The Fiji Labour Party leader, Mahednra Chaudhry, says ordinary indigenous Fijians have been becoming poorer since the coups of 1987 and 2000.
The Daily Post quotes Mr Chaudhry as telling a unity festival near Suva that the coup leaders deceieved ordinary Fijians by grabbing power under the pretext of protecting indigenous rights.
He says Sitiveni Rabuka, who staged the two military coups of 1987, has since admitted that indigenous rights were adequately protected under the 1970 Independence Constitution.
The deposed prime minister says George Speight and his men also made claims of indigenous rights.

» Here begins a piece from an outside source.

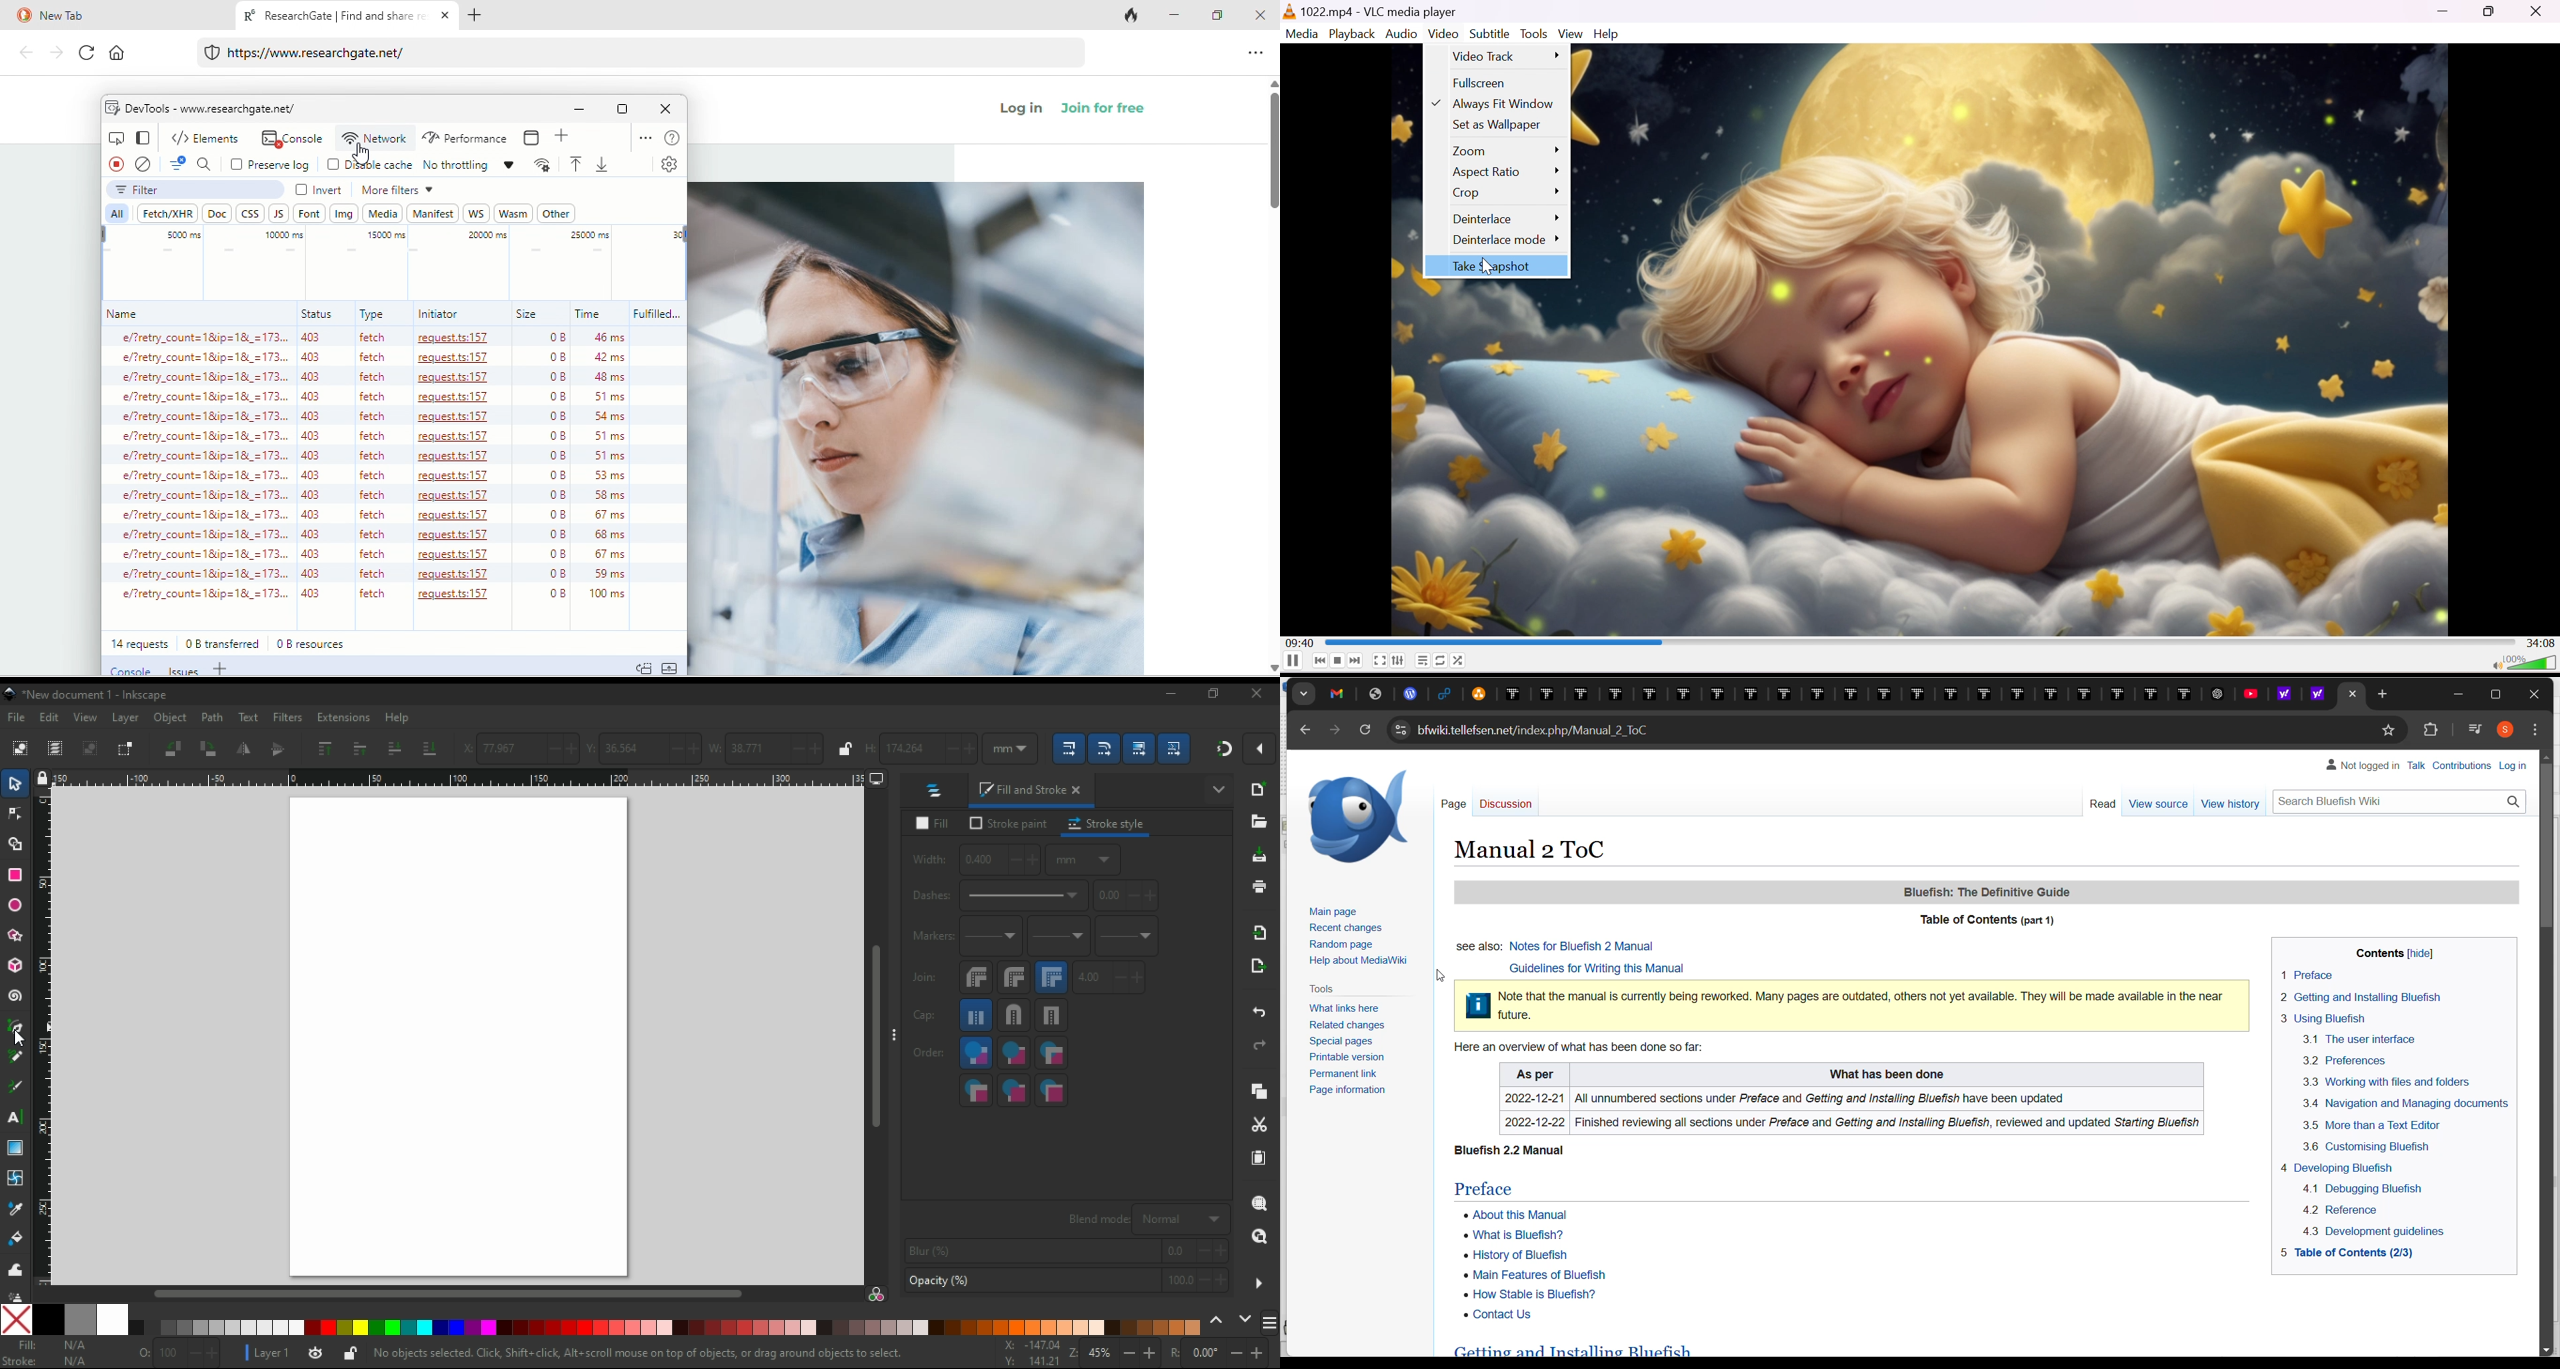  Describe the element at coordinates (1337, 1092) in the screenshot. I see `Page information` at that location.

But Mr Chaudhry says everyone knows that what motivated Speight was the rights to the multi-million dollar mahogany plantations, control of which he lost when the Labour Coalition Government sacked him as chairman of the Fiji Hardwood Corporation.
Mr Chaudhry says those who supported Speight in parliament were a riff-raff of opportunists, failed politicians and businessmen, and a group of mercenary soldiers who were promised big money.
He says others were lured to the parliamentary complex by feasts, the hope of adventure and promises of jobs.
Mr Chaudhry says the hollowness of claims about indigenous rights is supported by the realisation that the situation of ordinary indigenous Fijians has declined in the 16 years since the 1987 coups.